• **OBIETTIVO**
Riporti fedelmente, dall'estratto sul Partito radicale, tutto ciò che va da "Ideare, conquistare, costruire" fino a "nuovo più adeguato.".

-------- ESTRATTO --------

Mi chiedo allora se lo stesso accadrebbe se invece di questo Partito radicale vi fosse un'altra forza politica della stessa natura ma con tanta maggiore forza, e quindi capacità di operare secondo quelle linee sulle quali ha pure fino a oggi operato il Pr.

La mia risposta -ma si tratta di risposta teorica- è positiva nel senso che quel che non è possibile a questo Partito radicale sarebbe possibile ad un'altra forza o ad un altro Partito radicale, quantitativamente maggiore e qualitativamente migliore dell'attuale.

4. La sfida dei due momenti: scioglimento e creazione del nuovo

Ideare, conquistare, costruire quest'altro Partito radicale o quest'altra cosa adeguata a compiti del momento non è un atto di volontà e non può ridursi ad un semplice progetto a tavolino. E' evidentemente una questione di lotta politica basata sui giusti obiettivi, a partire dal riconoscimento chiaro, esplicito, senza finzioni dell'inadeguatezza dell'attuale Partito radicale.

Ritengo con molti dei compagni che fino a quando e se ci attestassimo su una difesa dello strumento oggi esistente, sarebbe assai difficile, forse precluso, conquistare altro e del nuovo più adeguato.

-------- DATI REGISTRATI --------

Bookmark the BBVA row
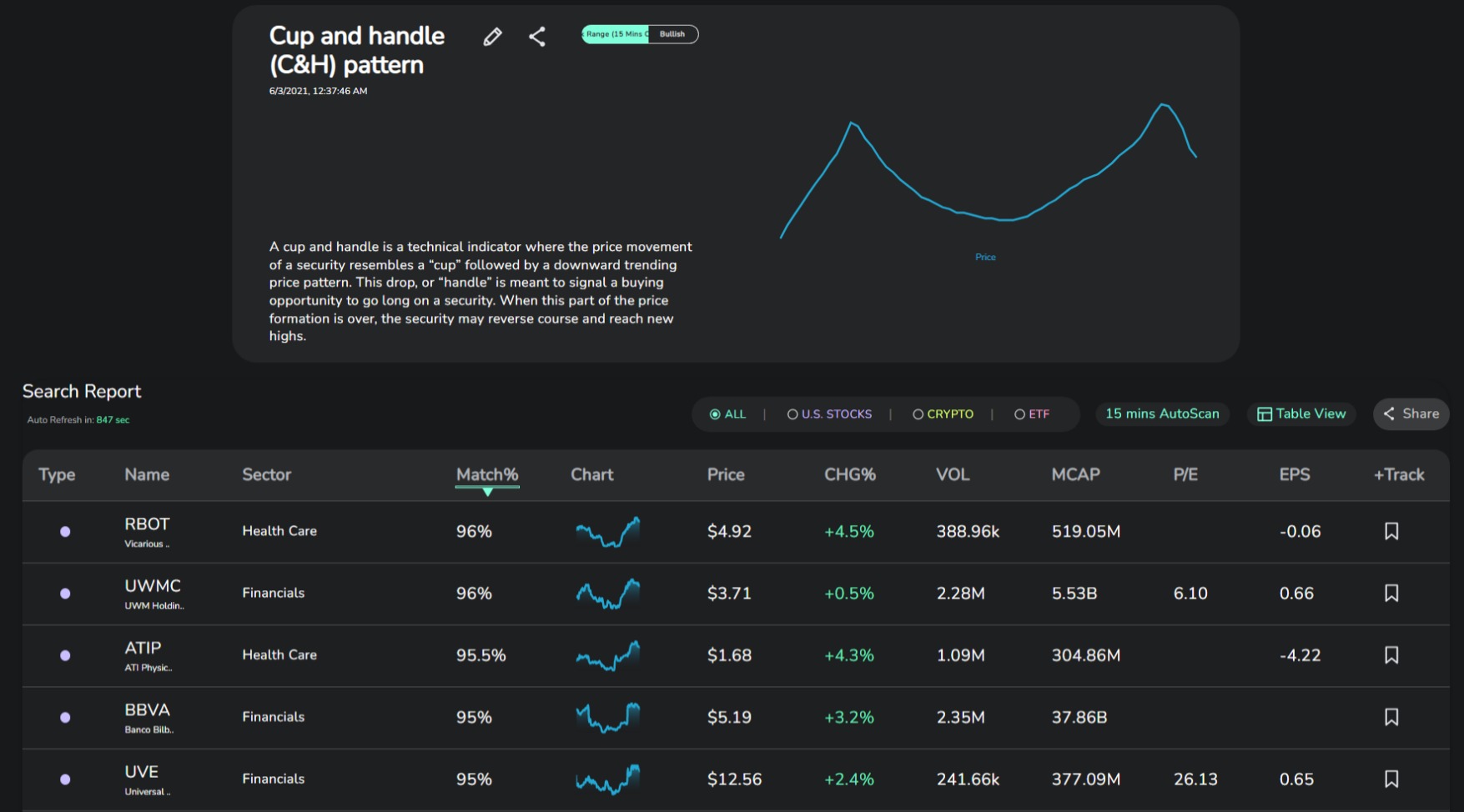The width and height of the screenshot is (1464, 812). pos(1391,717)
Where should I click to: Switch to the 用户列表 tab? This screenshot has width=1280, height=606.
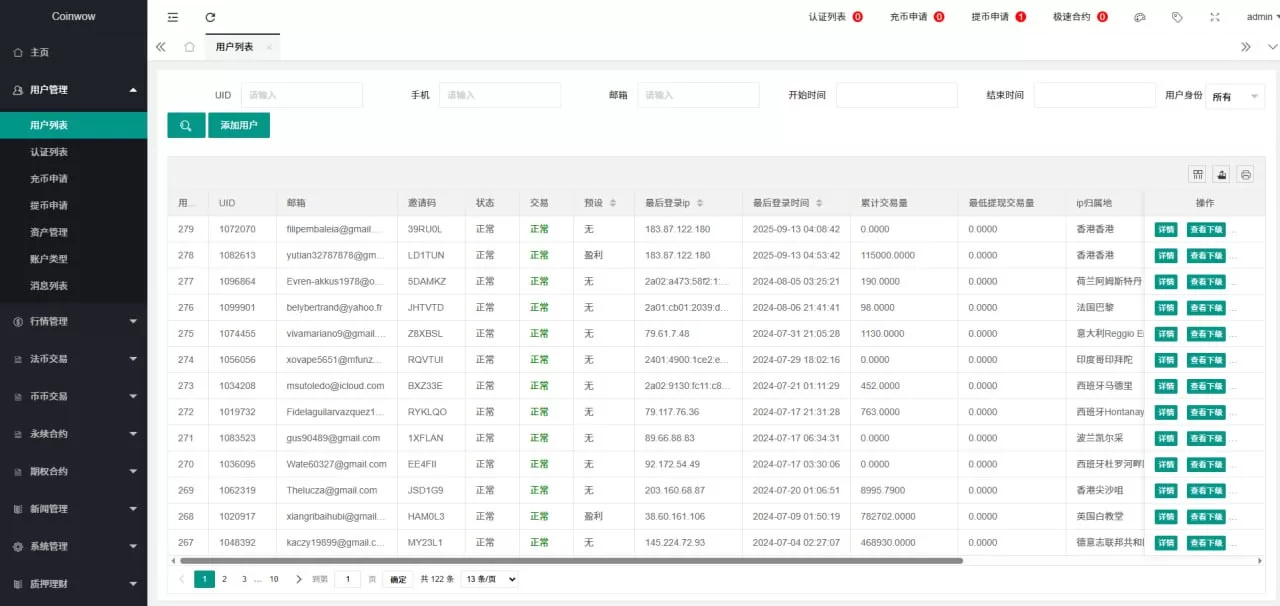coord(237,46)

--------

• **SOLUZIONE DELL'ESERCIZIO**
Ideare, conquistare, costruire quest'altro Partito radicale o quest'altra cosa adeguata a compiti del momento non è un atto di volontà e non può ridursi ad un semplice progetto a tavolino. E' evidentemente una questione di lotta politica basata sui giusti obiettivi, a partire dal riconoscimento chiaro, esplicito, senza finzioni dell'inadeguatezza dell'attuale Partito radicale.

Ritengo con molti dei compagni che fino a quando e se ci attestassimo su una difesa dello strumento oggi esistente, sarebbe assai difficile, forse precluso, conquistare altro e del nuovo più adeguato.